Tumour necrosis factor alpha antibody protects against lethal meningococcaemia

Summary Tumour necrosis factor alpha (TNF‐α) has been shown to be the principal mediator of Gram‐negative bacterial endotoxin‐induced shock. Nevertheless, evidence suggests that TNF‐α plays a beneficial role in controlling bacterial infections when multiplication of the microorganism is required to kill the host. Using an infant rat model of Neisseria meningitidis infection, we found that blood TNF‐α concentration reaches a peak three hours after intraperitoneal injection of 3 × 10 6 bacteria. Thereafter, the level of TNF‐α decreased and was undetectable six to eight hours after infection. A correlation was observed between the magnitude of initial TNF‐α response and a fatal outcome. Pretreatment of the animals with polyclonal anti‐TNF antiserum significantly reduced mortality relative to animals pretreated with control serum. However, pretreatment of animals with anti‐TNF antibody did not alter the bacterial invasion of the cere‐brospinal fluid.

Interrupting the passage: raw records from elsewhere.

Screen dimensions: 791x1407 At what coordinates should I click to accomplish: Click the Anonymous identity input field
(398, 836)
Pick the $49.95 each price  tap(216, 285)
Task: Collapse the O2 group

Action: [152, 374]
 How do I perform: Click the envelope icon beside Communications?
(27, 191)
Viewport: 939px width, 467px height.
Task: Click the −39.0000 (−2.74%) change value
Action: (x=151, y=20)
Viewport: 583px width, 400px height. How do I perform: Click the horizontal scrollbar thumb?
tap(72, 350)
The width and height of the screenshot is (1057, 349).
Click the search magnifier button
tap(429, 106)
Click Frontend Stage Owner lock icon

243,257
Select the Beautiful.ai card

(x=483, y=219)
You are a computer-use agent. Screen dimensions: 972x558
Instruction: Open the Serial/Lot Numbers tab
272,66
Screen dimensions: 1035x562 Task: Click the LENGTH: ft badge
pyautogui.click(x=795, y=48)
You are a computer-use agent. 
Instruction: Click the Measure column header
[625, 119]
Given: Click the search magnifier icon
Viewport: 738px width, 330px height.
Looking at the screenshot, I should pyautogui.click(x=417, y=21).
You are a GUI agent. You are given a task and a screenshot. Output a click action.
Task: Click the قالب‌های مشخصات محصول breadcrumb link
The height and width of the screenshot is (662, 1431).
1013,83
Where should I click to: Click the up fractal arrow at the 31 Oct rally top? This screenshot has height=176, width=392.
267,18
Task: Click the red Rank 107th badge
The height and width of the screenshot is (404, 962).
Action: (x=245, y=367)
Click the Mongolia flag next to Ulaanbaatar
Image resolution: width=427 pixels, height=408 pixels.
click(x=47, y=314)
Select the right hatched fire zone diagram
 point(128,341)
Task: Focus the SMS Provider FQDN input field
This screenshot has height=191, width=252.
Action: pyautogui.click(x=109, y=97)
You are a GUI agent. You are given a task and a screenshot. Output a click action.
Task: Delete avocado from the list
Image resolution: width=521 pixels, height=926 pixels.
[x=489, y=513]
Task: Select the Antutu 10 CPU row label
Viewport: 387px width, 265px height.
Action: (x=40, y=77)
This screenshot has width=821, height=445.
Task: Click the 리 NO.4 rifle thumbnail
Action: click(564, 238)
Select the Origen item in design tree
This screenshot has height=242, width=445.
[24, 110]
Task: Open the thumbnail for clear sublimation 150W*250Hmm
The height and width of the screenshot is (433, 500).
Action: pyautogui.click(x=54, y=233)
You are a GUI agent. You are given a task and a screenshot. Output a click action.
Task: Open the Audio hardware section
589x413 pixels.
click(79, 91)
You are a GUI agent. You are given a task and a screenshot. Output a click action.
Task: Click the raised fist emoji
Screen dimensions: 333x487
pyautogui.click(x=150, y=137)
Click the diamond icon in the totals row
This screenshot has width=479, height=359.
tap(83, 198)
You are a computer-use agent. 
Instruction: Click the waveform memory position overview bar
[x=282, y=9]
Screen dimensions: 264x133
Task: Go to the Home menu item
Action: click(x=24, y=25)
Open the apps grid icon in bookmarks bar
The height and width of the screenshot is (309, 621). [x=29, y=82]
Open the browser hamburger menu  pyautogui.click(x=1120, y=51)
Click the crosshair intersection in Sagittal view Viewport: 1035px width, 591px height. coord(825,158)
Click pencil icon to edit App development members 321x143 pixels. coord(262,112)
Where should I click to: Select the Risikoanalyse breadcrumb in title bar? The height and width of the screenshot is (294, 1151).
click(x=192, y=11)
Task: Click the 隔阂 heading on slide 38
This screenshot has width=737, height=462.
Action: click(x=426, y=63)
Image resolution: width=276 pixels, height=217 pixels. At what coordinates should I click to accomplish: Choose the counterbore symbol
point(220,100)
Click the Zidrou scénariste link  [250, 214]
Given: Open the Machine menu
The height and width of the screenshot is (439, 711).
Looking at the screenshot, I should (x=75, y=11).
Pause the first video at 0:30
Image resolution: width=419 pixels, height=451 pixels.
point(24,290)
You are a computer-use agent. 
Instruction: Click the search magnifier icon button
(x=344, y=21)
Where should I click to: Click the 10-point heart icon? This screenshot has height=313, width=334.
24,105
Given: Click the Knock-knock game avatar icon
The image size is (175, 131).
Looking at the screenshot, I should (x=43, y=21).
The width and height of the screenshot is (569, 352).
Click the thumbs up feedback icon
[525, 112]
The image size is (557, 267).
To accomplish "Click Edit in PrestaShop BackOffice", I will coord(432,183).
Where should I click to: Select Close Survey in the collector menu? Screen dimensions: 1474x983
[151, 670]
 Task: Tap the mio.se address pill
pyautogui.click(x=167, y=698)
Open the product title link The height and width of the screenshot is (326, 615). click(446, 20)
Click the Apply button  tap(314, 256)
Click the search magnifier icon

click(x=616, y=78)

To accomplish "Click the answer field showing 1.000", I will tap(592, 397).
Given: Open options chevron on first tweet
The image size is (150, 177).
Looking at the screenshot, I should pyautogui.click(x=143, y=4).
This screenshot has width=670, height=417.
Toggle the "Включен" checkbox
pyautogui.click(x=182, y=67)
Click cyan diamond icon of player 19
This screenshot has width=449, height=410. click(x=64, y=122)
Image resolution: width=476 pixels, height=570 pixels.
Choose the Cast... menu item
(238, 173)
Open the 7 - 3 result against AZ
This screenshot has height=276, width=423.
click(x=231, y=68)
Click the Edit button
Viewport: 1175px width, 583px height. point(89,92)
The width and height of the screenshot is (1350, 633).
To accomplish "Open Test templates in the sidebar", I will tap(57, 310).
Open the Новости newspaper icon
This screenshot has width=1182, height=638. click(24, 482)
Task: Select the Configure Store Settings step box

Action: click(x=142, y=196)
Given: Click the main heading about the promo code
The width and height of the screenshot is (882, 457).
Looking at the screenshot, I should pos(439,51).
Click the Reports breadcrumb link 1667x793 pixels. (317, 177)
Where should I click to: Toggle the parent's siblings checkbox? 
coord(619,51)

Injection of heat‐killed bacteria did not cause death and induced lower TNF‐α levels than the same number of live bacteria. This excludes the possibility that the role of TNF‐α is to mediate a shock induced by the endotoxin component of the bacterial inoculum. These results indicate that TNF‐α has a deleterious effect in this model of bacteraemia. Identification of the critical factors that determine the action of TNF‐α during lethal bacteraemia will lead to a better understanding of these diseases and the development of appropriate therapeutic intervention.